NO WRITER ATTRIBUTED

Interhouse eating privileges have been a matter of long-standing debate, but a new angle of the problem has been created by the split up of the original classes of 1943, '44, and '45 into college and graduate students. At present men in the Houses can eat supper in other Houses, but no corresponding privileges are allowed between the Houses, the Business School, and the Union dining hall.

All men in the University eating at Harvard dining halls are required to sign 21-meal contracts at $10.50 a week, and the food is hardly different enough to create a stampede for select cooking if everyone with weekly contracts were allowed to eat at any of the dining halls. At present, each House or hall has a list of its members, who are checked off as they pass through the chow line. The simplest method would be to allow interhouse slips to be signed for any guest with an eating contract any place in the University, but if Lehman Hall found this created too much confusion, the dining hall cards to be distributed next fall could be printed like ration cards with space to punch a limited number of meals in the dining halls of the other schools.
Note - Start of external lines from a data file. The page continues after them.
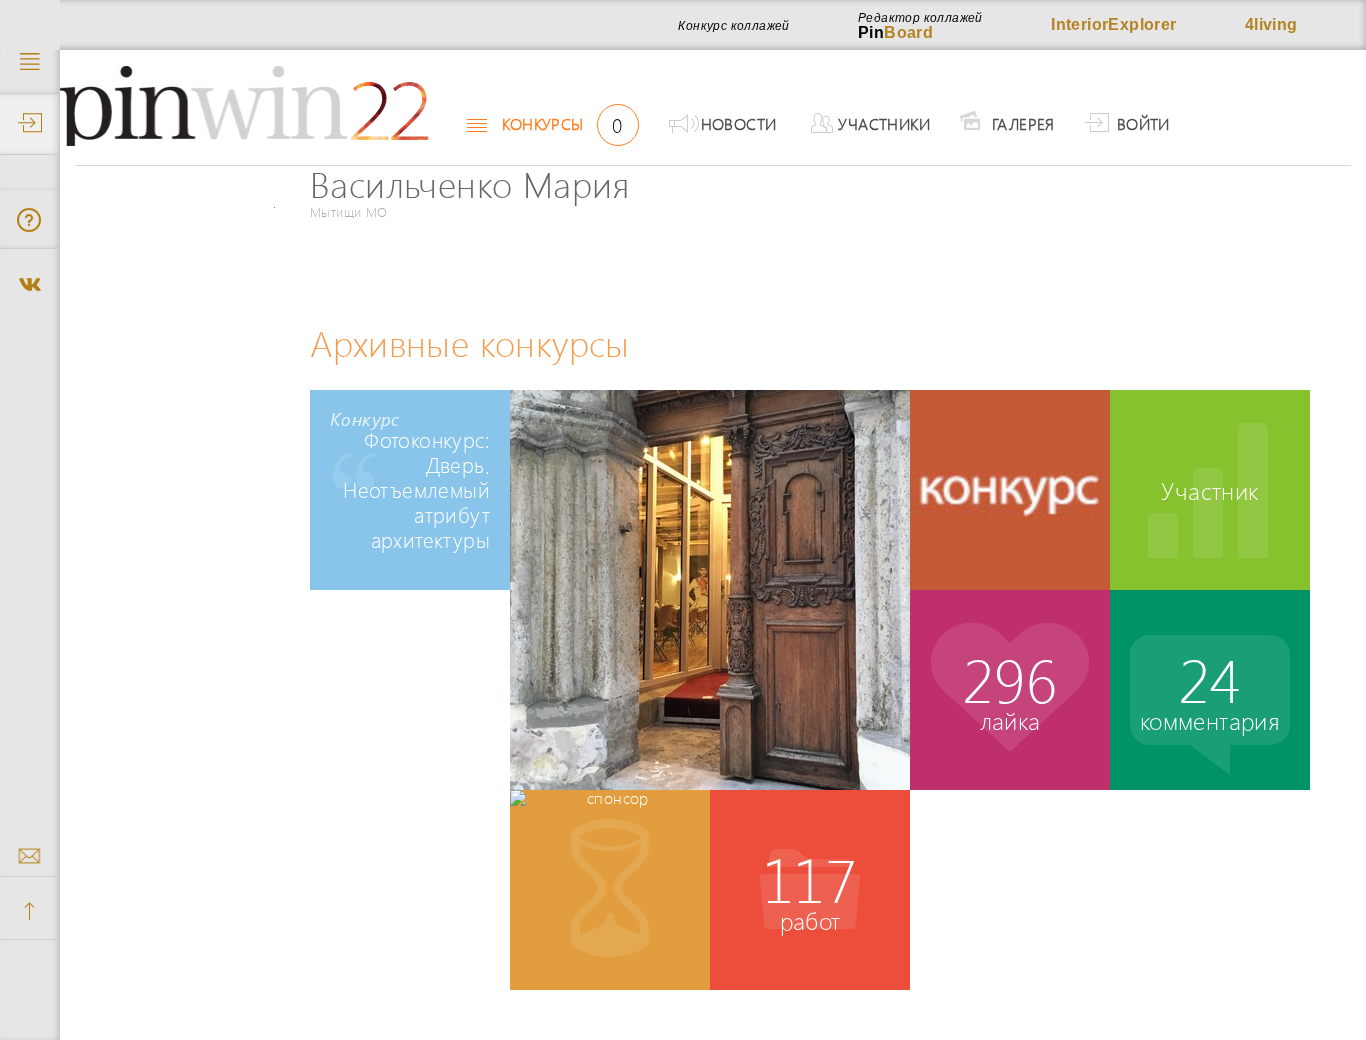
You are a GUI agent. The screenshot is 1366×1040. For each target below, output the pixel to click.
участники (884, 123)
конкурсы (562, 124)
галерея (1023, 123)
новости (739, 123)
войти (1143, 123)
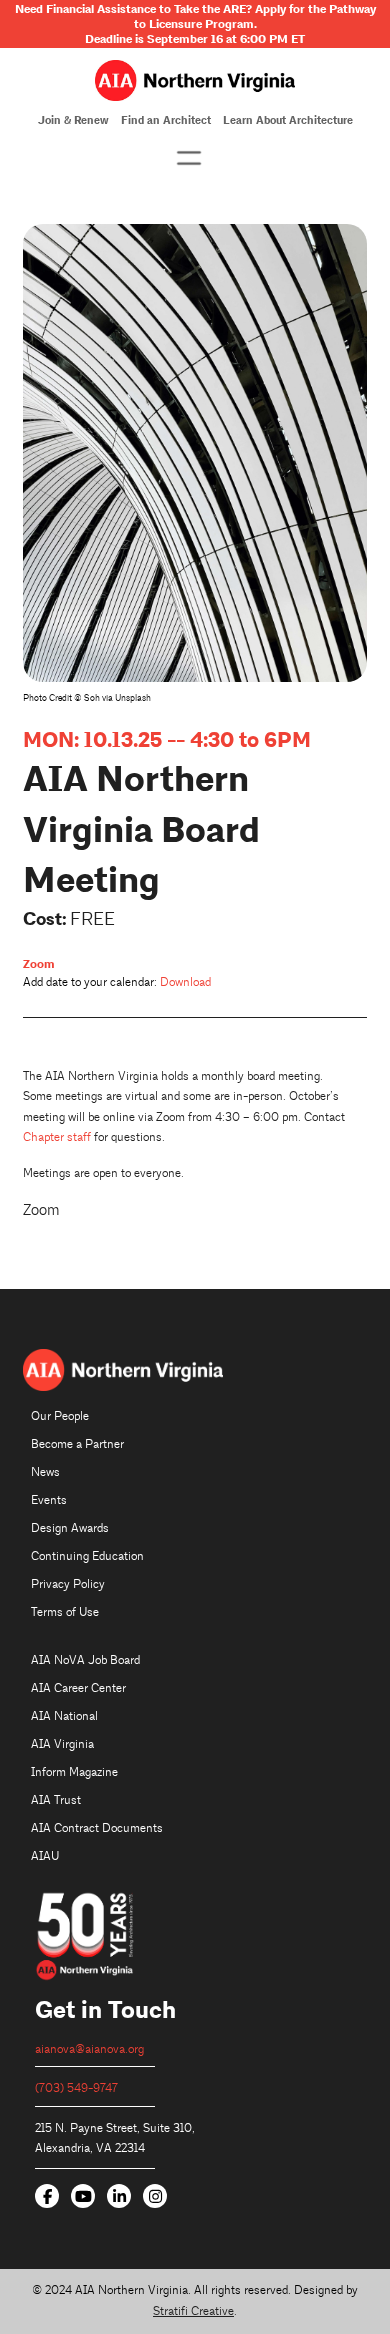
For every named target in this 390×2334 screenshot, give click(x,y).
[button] (189, 158)
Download (185, 982)
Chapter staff (57, 1137)
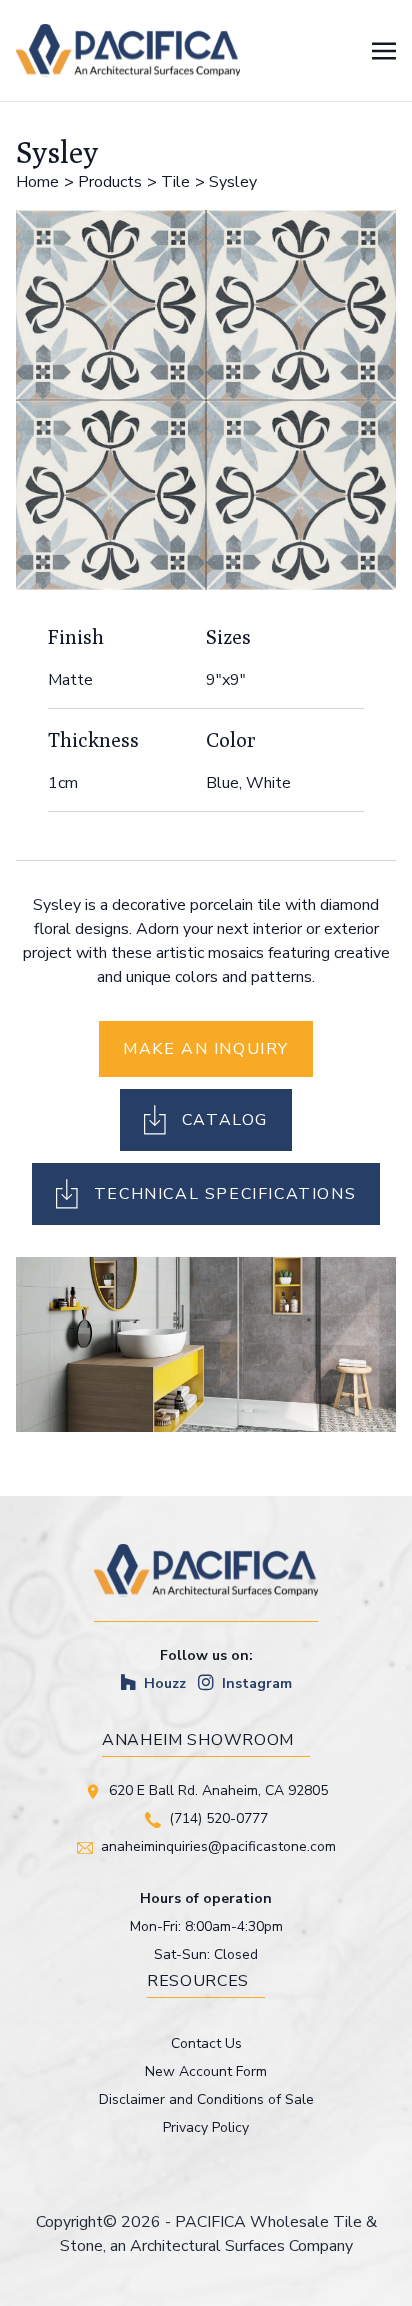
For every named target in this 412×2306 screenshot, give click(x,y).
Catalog (225, 1120)
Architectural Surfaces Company (241, 2246)
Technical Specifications (225, 1194)
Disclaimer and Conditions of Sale (206, 2099)
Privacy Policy (206, 2127)
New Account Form (206, 2071)
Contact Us (206, 2043)
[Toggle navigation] (384, 50)
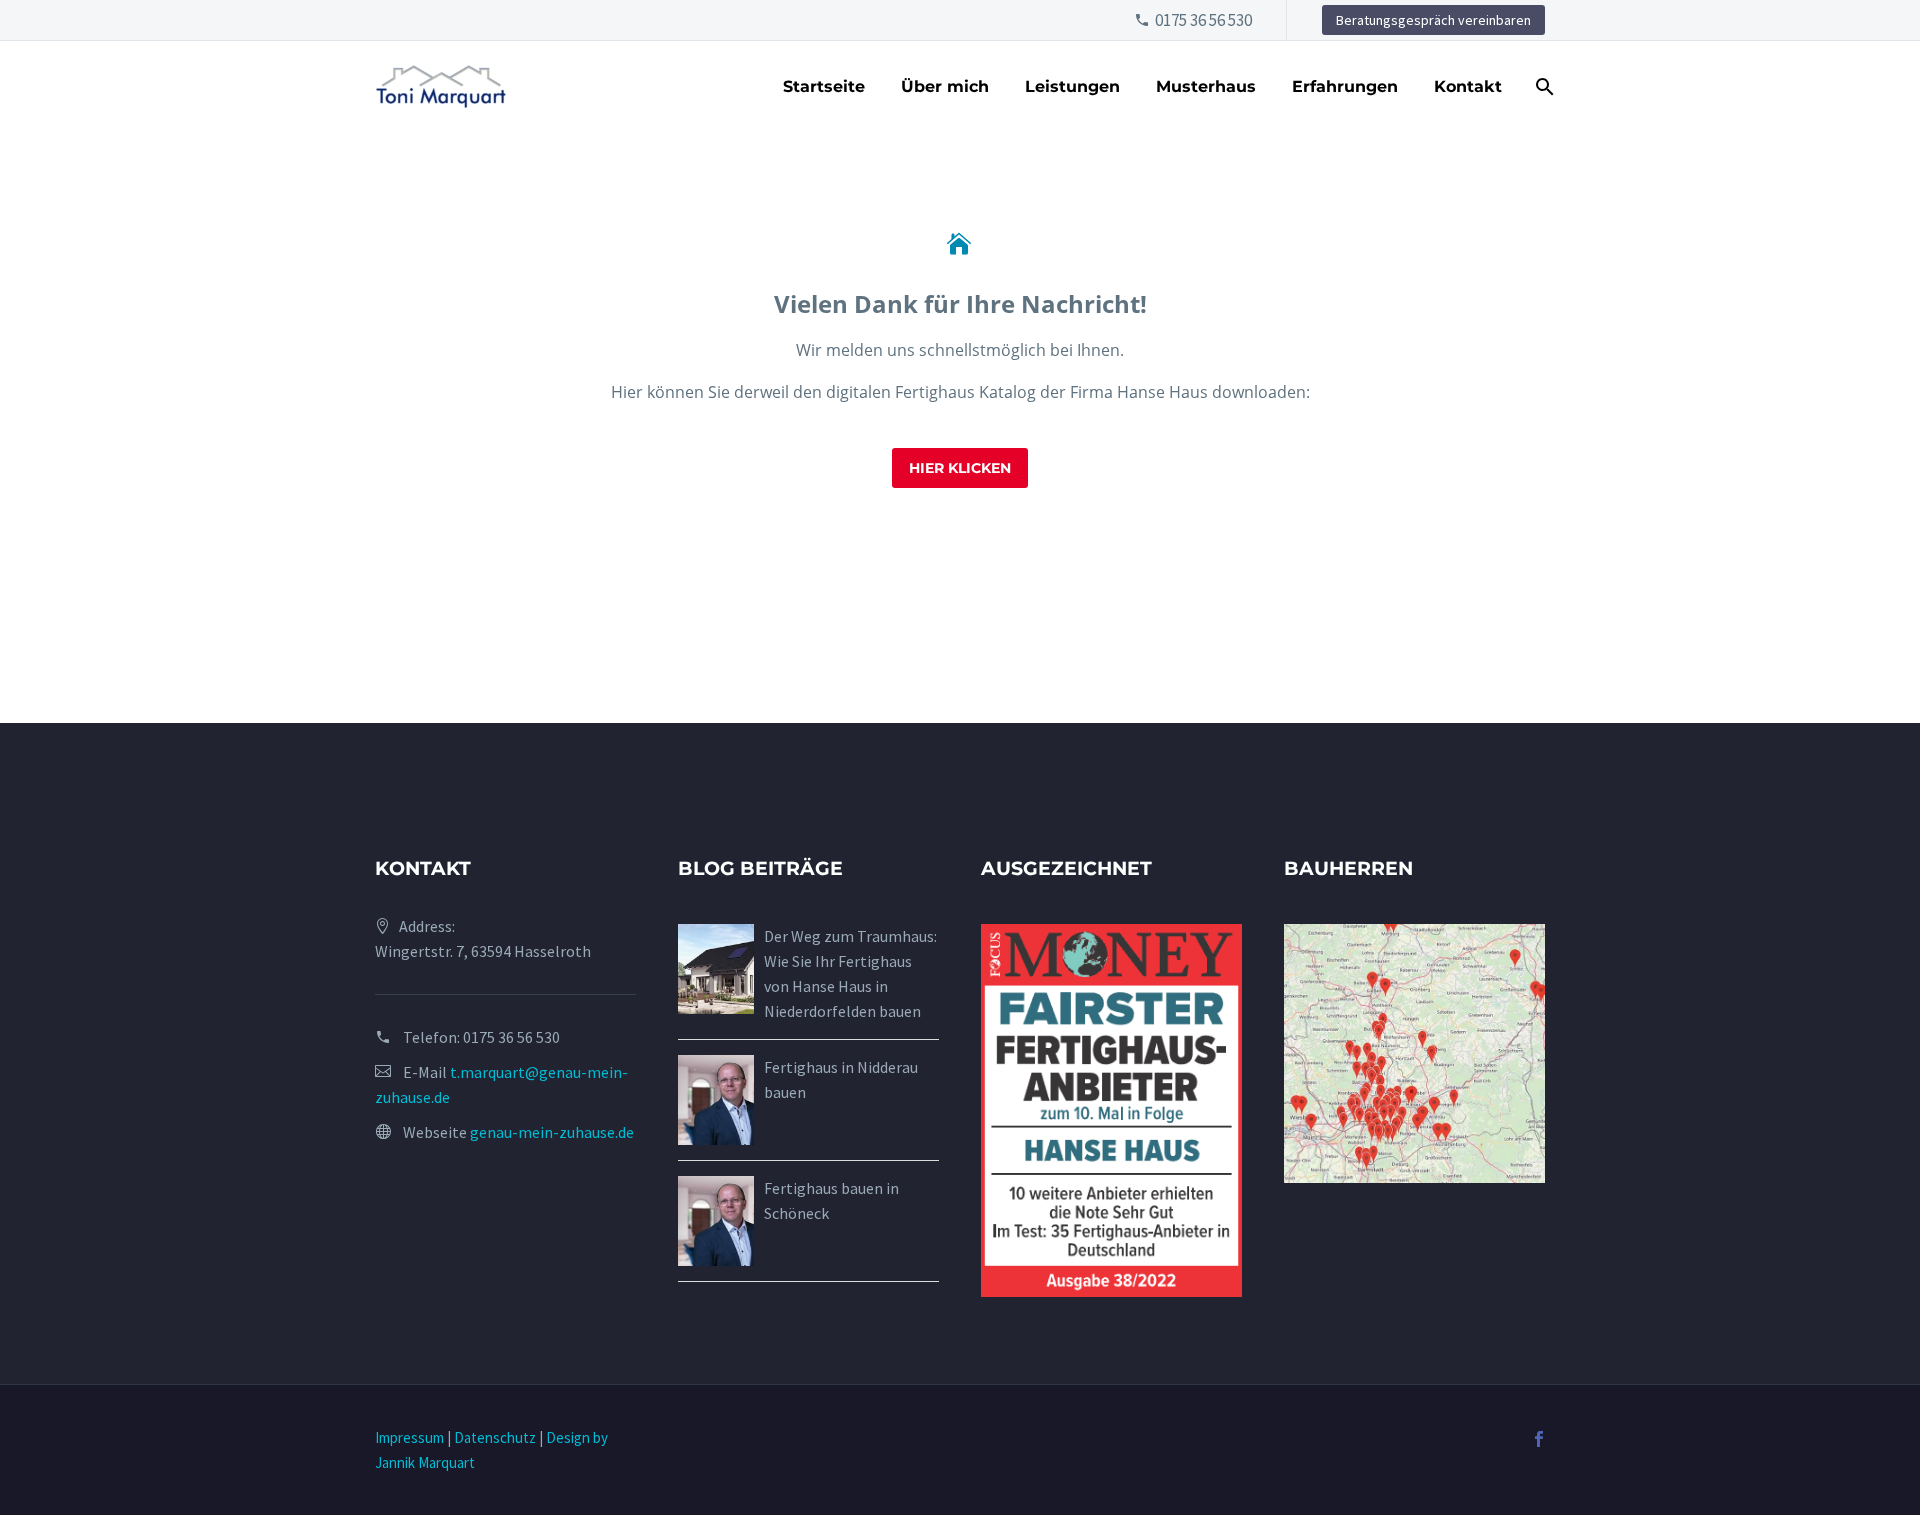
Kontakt (1468, 86)
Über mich (945, 86)
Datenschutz (495, 1437)
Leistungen (1072, 86)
It is an understandable temptation for the University to maintain that such a project would entail too much red tape, but there would be no extra food expense, and to the men of those classes broken up after three or four years leave of absence, such a project would be well worth the small amount of extra printing or bookkeeping involved. Ninety cents out of the chit book seems an unnecessary alternative to an even more costly meal at the Square.